К тому же после смерти Генриетты Анны она осталась безо всякой опеки и, происходя из семьи, насколько родовитой, настолько и обнищавшей, понимала, что теперь ей самой придется предпринимать какие-то решительные шаги, иначе и о положении, и о преуспеянии можно забыть. А претендовать на то и другое, считала Луиза, она может уже по праву рождения и поэтому затеяла хитроумную игру, которая должна была принести желаемый результат. В этой игре у нее было одно большое преимущество — современники находили Луизу де Керуаль несравненной красавицей. У нее были матовая кожа, темные волосы и, по словам Ивлина, «простодушное детское личико». Эти природные дары Луиза тщательно развивала, подражая манерам самых утонченных дам при дворе короля Людовика XIV В общем, она была, как тогда любили говорить, прекрасна. Менее всего поведение Луизы отличалось естественностью и непосредственностью, но она настолько овладела искусством нашептывать своим слабым и томным голоском элегантные банальности, надувать губки, вздыхать и устало откидывать головку, как героиня какого-нибудь модного романа, что производила именно то впечатление, какое хотела. Иное дело, что за этой маской всегда скрывалась надменная, хотя и без гроша в кармане, дама, твердо вознамерившаяся занять достойное положение в мире, дама, равно ценящая и роскошь королевской жизни, и ее денежное выражение.

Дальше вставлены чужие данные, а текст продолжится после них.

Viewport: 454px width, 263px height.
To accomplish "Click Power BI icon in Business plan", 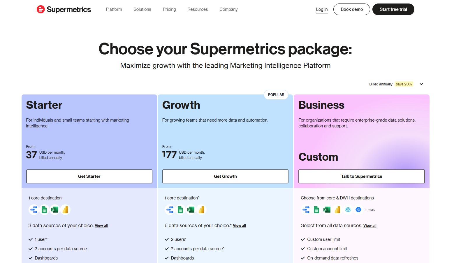I will pos(337,210).
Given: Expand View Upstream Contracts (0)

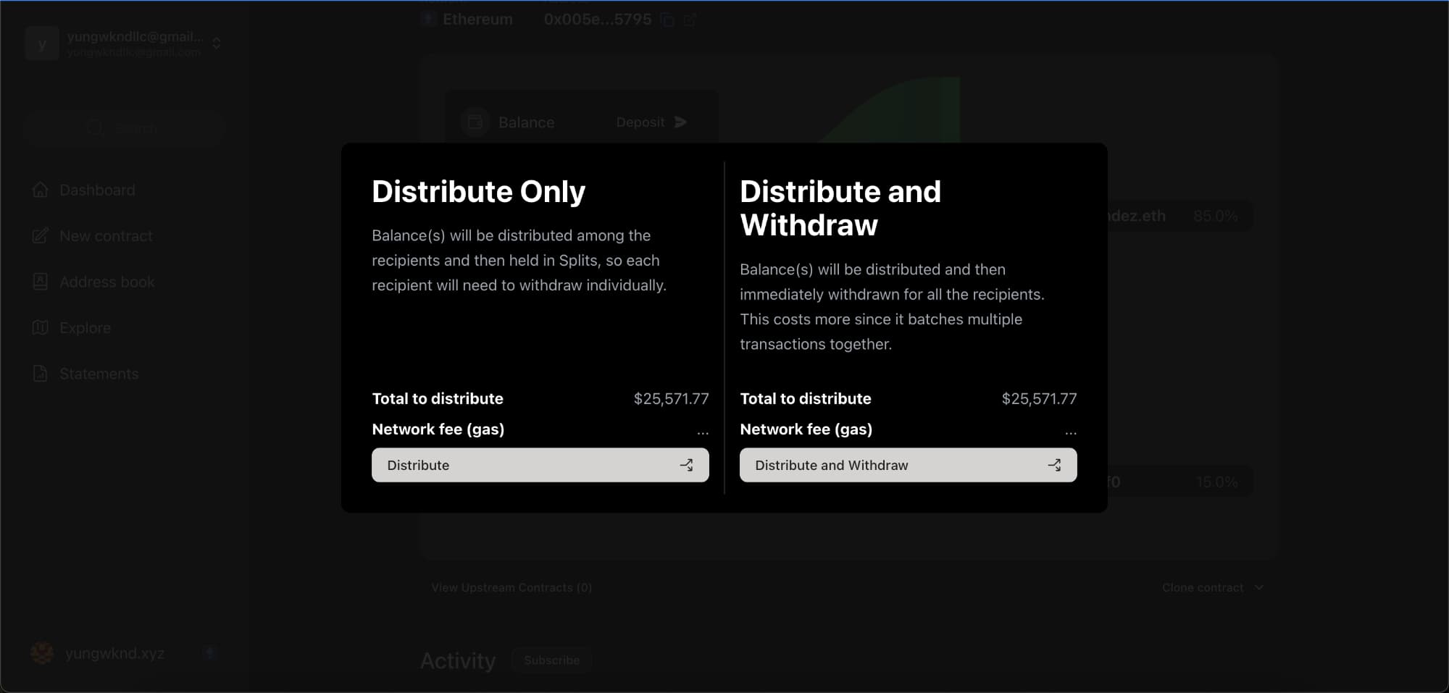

Со всевозрастающим изумлением английский двор наблюдал, как очарованный король гоняется за женщиной, которая упорно отказывается ему уступить. Но если англичане заключали пари, сколько еще она продержится, то у французов появился иной, более серьезный интерес. Похоже, если есть нужда проникнуть в тайные замыслы Карла, то лучшего шпиона, чем эта дама, не найти; правда, как сообщал в Париж французский посол, «король вопреки слухам к ней еще не ходит». И пройдет более полугода, прежде чем эта в общем-то пресная, расчетливая красавица допустит Карла в роскошные апартаменты, которые были ей выделены в Уайтхолле. Но уж после того как двери их открылись, Карл заходил к Луизе дважды на день, бдительно следя, чтобы каждое ее желание выполнялось немедленно и беспрекословно.
Так продолжалось до осени 1671 года, когда во время одного из приемов во французском посольстве Луиза вдруг почувствовала приступ тошноты. Убежденные в отличном качестве своего стола, французы торжествующе заключили, что Луиза беременна. Добрую весть немедленно сообщили Людовику, что и неудивительно — в последние месяцы Версаль только об этом и думал. Один из королевских министров написал в Лондон, что король чрезвычайно доволен полученным известием и ждет новых сообщений. Слух, разумеется, оказался ложным, и тогда влиятельные соотечественники начали оказывать на Луизу нешуточное давление. Они требовали, чтобы она ради благополучия своей страны пожертвовала женской честью.
С ней имел конфиденциальную беседу французский посол, а обаятельный и искушенный Сент-Эвремон бросил на решение этой проблемы свой немалый литературный дар, мягко намекая Луизе, что по сравнению с бесспорными преимуществами капитуляции радости самообслуживания нездоровы и даже аморальны. «Так что, не слушая голоса гордости, уступи восторгу искушения». Но все это ни к чему не приводило, и тогда приближенные короля перешли к решительным действиям. Леди Арлингтон прямо заявила Луизе, что выбор у нее простой и ясный: либо стать любовницей короля, либо удалиться в монастырь. Высказавшись таким образом, леди Арлингтон действовала далее с решительностью героини комедии времен Реставрации.
Она отправилась к французскому послу, и они совместно выработали план. Надвигалась осень, когда король обычно отправлялся на скачки в Ныомаркет. Что может быть естественнее, чем пригласить его на ужин в расположенный неподалеку роскошный особняк Арлингтонов? Само собой разумеется, приглашение получит и посол, и хозяева будут рады, если он возьмет с собой Луизу. За развитием событий наблюдал вездесущий Ивлин. Не однажды, а изо дня в день, отмечает он, Карл заходит к Арлинг-тонам и после застолья проводит несколько часов в обществе мадемуазель Керуаль. Королю явно хочется «угодить ей, и, судя по всему, эти маленькие знаки внимания, за которыми скрывается большое чувство, эта щедрость великого монарха не оставляют ее равнодушной. Все мы надеемся, — продолжает Ивлин, — что мадемуазель будет вести себя так, что эта близость сохранится и вытеснит все остальное».